Care homes in the community
Misconceptions about life in a care home are widespread and often influenced by what the public reads and sees in the media. Many care homes provide excellent person-centred care, enabling residents to live happy, active lives, but positive actions can be largely unnoticed by the local community.
Becoming more active in your local community will go a long way to improving perceptions of your care home and raising awareness of the quality of care you are providing.
Making community connections
Many care home residents, including people with dementia, have knowledge and skills that are beneficial to a community. As long-term memory tends to be better retained, skills-based knowledge remains accessible. Giving people the chance to share these assets helps increase their feelings of self-worth which has a positive effect on their mental health and well-being.
We have seen great rewards from connecting older residents with the community - looking for ways that they can contribute their skills and knowledge to the local community. As a simple example, we ran a pumpkin-carving activity to engage care home residents with local young people. This culminated in a community pumpkin carving competition at the care home.
We then entered the residents’ carved pumpkins into a local event which created an afternoon’s outing participating in a community event and discovering gardens at a local visitor attraction.
Using your care home garden
Many care homes have gardens and outdoor spaces that are suitable for social events. Involving residents, staff, relatives and people from the community in finding ways to make better use of them is a positive step towards increasing social interaction. Safety issues are obviously important, but can usually be resolved whilst creating a more social atmosphere in and around the care home.
Social opportunities, awareness-raising and addressing people’s wellbeing can all be achieved within a secure environment. It can help to create a small group willing to plan and organise a few events/activities in the garden. By including staff, residents, relatives, young people and other community members in the group, the responsibility becomes shared by the community and not solely by the care home. These don’t need to be large events; it’s the quality of the new relationships with the community that matters, not the number of people involved.
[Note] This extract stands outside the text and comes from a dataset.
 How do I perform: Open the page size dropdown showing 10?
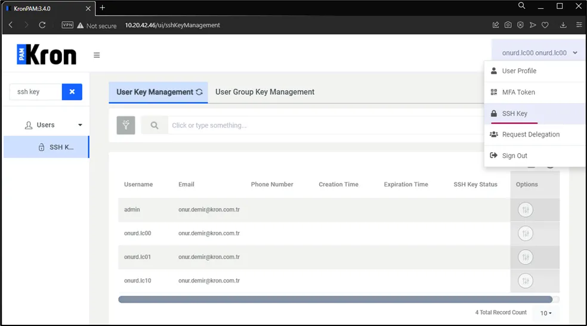pos(546,313)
There are lots of possibilities. For example, giving over an area of the garden as allotment space for local people on small incomes to grow healthy
food; helping them to reduce cost of shopping but also giving the residents a chance to get involved or to watch the activities through their window.
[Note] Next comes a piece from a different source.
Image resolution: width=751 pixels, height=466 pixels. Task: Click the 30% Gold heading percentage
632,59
There are many benefits from bringing children and older adults together. Children can transform a quiet, sombre room into one of laughter and chatter within a few minutes, bringing new energy into a care setting. Older people can enjoy new conversations and the chance to share their stories and experiences. Children benefit from having elders listen and share in their worlds. Support flows both ways.
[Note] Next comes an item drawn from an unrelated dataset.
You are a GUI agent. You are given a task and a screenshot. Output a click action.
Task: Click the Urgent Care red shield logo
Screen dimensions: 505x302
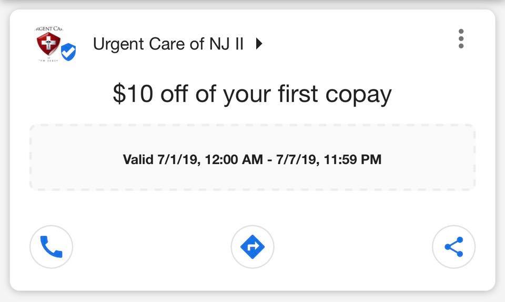click(x=48, y=44)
These experiences will also give children a better understanding of what it means to grow older, and to live with a health condition like dementia. It is a good opportunity to shift young people’s perceptions of care homes.
Intergenerational activities can be as simple as making nature postcards, or planting bulbs together. We have seen strong, lasting bonds grow between young people and care home residents through activities like these. One thing that worked especially well was a film project where pupils from a local school recorded interviews with residents.
Supporting home carers
Home carers often struggle to find help in their community. They can feel frustrated not knowing where to go for support or how best to support the person they care for. Care homes have links to health and social care professionals and could become venues for drop-in sessions. This also creates an opportunity for carers to assess a care home environment for the future care of their loved one.
- Learn about the skills and experiences of residents and encourage them to share.
- Form an events group to plan and run activities to include the community
- Build relationships with other service providers in the community such as the library, schools and community groups.
- Look at how you can make your outdoor spaces more welcoming and suited to social use, eg by adding chairs and tables and enhancing the overall look and feel.
- Engage young people in nature activities with residents, such as gardening and photography.
- Work in partnership with other community connections, giving access to more resources, knowledge and skills in the community.
- Explore options for supporting home carers.